§ What you need to do: Going through the data below, find how many lines include the word "axis", and reply with that number alone.
----- Source material
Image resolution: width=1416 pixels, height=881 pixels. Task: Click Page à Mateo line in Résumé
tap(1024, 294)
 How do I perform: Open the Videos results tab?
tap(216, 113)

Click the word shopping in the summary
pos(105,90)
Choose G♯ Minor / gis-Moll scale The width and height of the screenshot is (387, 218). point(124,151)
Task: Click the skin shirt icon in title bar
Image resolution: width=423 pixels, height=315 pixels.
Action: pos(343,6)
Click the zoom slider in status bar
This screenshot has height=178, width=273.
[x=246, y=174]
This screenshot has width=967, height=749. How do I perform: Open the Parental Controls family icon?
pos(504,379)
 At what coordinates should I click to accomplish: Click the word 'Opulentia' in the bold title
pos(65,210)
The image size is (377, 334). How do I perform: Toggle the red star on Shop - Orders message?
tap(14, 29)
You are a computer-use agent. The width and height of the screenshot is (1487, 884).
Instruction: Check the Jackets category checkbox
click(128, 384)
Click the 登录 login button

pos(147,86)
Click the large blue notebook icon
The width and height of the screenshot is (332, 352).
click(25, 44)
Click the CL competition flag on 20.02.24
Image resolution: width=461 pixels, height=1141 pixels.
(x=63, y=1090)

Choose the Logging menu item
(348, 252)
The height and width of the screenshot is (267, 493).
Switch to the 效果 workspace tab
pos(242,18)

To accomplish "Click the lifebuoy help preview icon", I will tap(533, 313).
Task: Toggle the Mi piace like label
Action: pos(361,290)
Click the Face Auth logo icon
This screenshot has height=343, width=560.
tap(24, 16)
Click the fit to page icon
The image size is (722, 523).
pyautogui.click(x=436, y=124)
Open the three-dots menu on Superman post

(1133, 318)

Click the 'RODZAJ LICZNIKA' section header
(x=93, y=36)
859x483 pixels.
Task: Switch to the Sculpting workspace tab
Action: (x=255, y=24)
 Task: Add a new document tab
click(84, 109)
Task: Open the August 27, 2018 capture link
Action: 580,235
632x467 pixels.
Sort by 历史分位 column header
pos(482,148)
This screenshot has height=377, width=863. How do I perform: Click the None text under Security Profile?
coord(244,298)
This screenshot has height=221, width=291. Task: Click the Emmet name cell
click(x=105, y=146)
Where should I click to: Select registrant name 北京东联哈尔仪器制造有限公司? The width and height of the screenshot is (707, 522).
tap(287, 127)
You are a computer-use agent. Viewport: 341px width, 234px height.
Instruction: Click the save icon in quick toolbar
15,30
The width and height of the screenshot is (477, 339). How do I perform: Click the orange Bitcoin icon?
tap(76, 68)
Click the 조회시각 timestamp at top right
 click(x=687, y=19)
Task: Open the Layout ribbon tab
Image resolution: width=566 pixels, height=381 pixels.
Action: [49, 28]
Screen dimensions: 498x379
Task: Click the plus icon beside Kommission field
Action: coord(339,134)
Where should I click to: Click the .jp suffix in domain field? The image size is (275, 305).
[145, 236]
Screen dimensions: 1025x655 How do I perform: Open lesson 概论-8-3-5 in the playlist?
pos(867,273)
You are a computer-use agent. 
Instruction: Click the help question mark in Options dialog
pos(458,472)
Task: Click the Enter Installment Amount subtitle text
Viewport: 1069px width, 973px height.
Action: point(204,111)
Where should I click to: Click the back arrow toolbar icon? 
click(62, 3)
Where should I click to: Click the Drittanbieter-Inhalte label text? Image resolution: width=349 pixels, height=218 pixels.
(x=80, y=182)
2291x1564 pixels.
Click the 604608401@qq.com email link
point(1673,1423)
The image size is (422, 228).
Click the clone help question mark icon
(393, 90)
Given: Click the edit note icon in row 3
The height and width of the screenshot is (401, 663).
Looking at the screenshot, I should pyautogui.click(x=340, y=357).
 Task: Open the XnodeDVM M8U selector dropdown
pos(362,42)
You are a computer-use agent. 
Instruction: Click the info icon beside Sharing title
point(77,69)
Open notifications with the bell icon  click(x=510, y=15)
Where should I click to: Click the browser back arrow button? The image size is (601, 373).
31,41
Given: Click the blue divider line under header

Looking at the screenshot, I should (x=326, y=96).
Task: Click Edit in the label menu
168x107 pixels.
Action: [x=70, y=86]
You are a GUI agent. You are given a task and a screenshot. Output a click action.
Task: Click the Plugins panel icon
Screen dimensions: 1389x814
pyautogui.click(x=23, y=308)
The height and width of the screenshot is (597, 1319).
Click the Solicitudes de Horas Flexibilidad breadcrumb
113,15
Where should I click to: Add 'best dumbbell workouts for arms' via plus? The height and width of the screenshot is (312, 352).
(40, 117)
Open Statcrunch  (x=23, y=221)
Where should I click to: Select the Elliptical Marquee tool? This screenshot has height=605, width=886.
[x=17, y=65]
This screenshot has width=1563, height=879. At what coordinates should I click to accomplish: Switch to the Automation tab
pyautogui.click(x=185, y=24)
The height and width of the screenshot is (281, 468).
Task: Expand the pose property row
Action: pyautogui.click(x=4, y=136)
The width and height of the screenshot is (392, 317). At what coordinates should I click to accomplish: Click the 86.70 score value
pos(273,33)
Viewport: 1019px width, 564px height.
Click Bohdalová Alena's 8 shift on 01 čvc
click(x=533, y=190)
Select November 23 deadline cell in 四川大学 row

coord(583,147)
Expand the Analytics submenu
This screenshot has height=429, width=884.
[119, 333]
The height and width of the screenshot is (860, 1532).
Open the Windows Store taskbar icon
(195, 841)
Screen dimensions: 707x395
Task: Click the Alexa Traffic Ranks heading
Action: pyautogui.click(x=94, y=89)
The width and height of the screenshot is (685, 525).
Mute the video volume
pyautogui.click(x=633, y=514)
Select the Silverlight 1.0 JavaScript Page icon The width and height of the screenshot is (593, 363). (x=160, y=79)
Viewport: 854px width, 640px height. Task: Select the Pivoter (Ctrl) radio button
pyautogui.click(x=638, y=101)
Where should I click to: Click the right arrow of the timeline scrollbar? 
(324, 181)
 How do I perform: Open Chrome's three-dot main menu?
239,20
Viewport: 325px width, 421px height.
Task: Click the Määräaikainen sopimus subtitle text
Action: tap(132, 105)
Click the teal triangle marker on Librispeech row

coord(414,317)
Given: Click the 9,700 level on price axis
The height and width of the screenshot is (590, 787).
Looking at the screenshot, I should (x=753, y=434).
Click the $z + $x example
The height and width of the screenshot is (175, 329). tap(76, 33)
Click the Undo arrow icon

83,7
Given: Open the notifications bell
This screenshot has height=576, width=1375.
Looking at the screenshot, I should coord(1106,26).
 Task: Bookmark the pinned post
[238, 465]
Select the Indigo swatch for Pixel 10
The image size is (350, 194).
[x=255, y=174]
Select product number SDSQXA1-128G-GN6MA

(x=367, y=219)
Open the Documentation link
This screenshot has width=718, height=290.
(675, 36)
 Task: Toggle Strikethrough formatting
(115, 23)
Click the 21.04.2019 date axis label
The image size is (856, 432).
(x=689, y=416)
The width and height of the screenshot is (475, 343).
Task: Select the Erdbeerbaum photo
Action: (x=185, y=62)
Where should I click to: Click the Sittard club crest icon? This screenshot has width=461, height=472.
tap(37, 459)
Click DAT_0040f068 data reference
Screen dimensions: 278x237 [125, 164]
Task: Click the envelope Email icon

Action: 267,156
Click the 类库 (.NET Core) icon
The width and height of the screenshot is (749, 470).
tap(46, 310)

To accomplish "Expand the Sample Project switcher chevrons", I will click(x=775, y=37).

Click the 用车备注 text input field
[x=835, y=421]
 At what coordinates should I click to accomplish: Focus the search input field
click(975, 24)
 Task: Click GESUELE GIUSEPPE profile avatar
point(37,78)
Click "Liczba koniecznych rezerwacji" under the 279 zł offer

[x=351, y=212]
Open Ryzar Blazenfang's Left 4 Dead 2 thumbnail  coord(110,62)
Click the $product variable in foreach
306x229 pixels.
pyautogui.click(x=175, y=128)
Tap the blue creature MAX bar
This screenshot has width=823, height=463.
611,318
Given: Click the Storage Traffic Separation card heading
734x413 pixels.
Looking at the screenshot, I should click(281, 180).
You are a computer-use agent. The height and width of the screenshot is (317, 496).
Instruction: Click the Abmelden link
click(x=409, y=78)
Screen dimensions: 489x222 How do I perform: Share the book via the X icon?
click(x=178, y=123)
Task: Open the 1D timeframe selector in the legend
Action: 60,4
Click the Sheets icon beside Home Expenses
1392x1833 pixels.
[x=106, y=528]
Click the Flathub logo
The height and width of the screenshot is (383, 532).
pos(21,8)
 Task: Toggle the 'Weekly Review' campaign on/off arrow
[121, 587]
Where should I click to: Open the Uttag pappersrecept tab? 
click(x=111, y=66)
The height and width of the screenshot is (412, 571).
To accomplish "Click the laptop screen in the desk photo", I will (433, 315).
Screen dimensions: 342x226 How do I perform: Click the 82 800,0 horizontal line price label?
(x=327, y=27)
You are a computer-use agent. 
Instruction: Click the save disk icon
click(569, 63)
----------
§ Finished task: 2